The judgment of conviction, entered in the United States District Court for the Southern District of New York on March 8, 2005, is hereby AFFIRMED.

. In making this determination, the jury could also consider that, after Weiner proposed to continue the money laundering arrangement through a new broker, he attempted to preserve deniability for himself as to the criminal source of the funds at issue. When one agent emphasized that he wanted "no [expletive] CTRs on me," Weiner responded, "I don’t want to know that. I want to know that you conduct a legitimate business,” and further stated, "It’s not my business what you guys do, okay. My business ... is I take checks, I cash them." Dec. 18, 2002 Tr. at 54. The law does not permit a defendant to escape culpability for criminal conduct by consciously avoiding knowledge of a fact that would otherwise be obvious to him.

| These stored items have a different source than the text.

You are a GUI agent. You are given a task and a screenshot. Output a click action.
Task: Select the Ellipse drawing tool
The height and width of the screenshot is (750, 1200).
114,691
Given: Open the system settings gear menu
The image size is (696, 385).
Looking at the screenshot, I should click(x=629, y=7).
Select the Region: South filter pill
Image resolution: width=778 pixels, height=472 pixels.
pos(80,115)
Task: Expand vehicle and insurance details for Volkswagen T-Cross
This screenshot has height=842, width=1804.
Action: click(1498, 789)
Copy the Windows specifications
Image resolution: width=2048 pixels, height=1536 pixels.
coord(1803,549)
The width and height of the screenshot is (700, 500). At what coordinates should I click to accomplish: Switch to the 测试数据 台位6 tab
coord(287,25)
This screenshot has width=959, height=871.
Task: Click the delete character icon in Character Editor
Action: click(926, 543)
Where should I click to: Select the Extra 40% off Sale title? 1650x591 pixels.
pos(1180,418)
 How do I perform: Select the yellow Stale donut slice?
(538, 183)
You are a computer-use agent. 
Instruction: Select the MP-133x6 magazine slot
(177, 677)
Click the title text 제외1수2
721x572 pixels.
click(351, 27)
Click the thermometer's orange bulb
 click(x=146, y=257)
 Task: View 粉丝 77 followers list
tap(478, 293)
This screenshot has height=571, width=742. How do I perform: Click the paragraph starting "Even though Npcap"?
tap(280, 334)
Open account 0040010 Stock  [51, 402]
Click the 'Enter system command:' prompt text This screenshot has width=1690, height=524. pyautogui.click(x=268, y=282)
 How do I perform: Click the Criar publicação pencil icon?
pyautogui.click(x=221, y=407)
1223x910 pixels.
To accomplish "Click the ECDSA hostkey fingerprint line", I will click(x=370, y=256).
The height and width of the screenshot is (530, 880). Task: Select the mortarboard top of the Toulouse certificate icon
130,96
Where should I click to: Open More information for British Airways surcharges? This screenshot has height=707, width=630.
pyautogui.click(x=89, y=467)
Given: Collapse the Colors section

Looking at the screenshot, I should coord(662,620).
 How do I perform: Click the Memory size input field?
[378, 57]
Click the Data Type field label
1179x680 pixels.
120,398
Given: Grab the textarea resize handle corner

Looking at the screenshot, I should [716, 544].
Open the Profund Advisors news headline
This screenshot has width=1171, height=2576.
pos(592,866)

See United States v. Reyes, 302 F.3d 48, 49-50 (2d Cir. 2002); see also United States v. Adeniji, 31 F.3d 58, 62 (2d Cir.1994) (The rationale for the conscious avoidance doctrine is that ‘a defendant’s affirmative efforts to “see no evil” and "hear no evil” do not somehow magically invest him with the ability to “do no evil." ’ (quoting United States v. DiTommaso, 817 F.2d 201, 218, n. 26 (2d Cir. 1987))).